Work order
For the entries below, repeat exactly each line starting with the one that contains "Open the Jul 31 timestamp link" and going on through the one that contains "Given: Click the rotation angle input field", and no others.

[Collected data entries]
━━━━━━━━━━

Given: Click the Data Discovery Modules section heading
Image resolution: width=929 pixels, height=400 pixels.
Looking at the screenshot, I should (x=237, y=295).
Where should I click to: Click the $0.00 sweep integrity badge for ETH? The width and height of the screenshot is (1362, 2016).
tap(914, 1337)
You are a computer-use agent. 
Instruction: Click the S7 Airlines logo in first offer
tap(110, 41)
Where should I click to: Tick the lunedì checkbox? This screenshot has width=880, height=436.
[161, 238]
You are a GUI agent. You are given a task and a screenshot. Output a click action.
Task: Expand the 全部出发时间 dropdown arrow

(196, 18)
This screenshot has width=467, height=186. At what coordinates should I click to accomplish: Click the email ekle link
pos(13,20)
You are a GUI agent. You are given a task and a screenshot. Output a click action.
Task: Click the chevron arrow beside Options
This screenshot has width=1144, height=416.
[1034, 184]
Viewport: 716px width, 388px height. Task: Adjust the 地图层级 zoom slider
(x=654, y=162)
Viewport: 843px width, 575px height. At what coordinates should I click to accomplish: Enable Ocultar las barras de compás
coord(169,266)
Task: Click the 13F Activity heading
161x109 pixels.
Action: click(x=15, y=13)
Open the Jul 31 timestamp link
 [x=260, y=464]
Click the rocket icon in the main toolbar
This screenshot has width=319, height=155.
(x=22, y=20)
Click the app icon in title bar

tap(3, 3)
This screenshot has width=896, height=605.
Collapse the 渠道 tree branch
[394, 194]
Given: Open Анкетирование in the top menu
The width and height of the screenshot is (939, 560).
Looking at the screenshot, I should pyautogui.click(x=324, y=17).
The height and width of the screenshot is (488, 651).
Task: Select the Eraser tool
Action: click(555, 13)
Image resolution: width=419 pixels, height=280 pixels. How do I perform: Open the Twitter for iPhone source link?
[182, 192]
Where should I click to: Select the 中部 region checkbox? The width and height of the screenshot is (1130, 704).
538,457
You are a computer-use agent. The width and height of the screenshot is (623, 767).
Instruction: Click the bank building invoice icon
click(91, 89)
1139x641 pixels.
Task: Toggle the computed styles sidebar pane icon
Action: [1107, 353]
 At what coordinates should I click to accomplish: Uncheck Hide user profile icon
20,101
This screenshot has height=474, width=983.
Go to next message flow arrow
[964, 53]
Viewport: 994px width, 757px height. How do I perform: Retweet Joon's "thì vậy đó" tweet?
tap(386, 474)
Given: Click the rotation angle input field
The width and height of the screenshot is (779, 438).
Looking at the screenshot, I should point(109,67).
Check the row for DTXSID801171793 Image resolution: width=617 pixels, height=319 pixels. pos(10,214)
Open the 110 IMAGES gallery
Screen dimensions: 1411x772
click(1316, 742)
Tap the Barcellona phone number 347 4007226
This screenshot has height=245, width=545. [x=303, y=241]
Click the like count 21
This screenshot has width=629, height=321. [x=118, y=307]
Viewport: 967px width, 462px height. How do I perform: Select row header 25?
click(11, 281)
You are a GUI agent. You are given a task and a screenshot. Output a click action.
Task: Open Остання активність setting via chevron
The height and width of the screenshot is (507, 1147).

━━━━━━━━━━

Solution to this problem
Open the Jul 31 timestamp link
 [x=260, y=464]
Click the rocket icon in the main toolbar
This screenshot has width=319, height=155.
(x=22, y=20)
Click the app icon in title bar

tap(3, 3)
This screenshot has width=896, height=605.
Collapse the 渠道 tree branch
[394, 194]
Given: Open Анкетирование in the top menu
The width and height of the screenshot is (939, 560).
Looking at the screenshot, I should pyautogui.click(x=324, y=17).
The height and width of the screenshot is (488, 651).
Task: Select the Eraser tool
Action: click(555, 13)
Image resolution: width=419 pixels, height=280 pixels. How do I perform: Open the Twitter for iPhone source link?
[182, 192]
Where should I click to: Select the 中部 region checkbox? The width and height of the screenshot is (1130, 704).
538,457
You are a computer-use agent. The width and height of the screenshot is (623, 767).
Instruction: Click the bank building invoice icon
click(91, 89)
1139x641 pixels.
Task: Toggle the computed styles sidebar pane icon
Action: [1107, 353]
 At what coordinates should I click to accomplish: Uncheck Hide user profile icon
20,101
This screenshot has height=474, width=983.
Go to next message flow arrow
[964, 53]
Viewport: 994px width, 757px height. How do I perform: Retweet Joon's "thì vậy đó" tweet?
tap(386, 474)
Given: Click the rotation angle input field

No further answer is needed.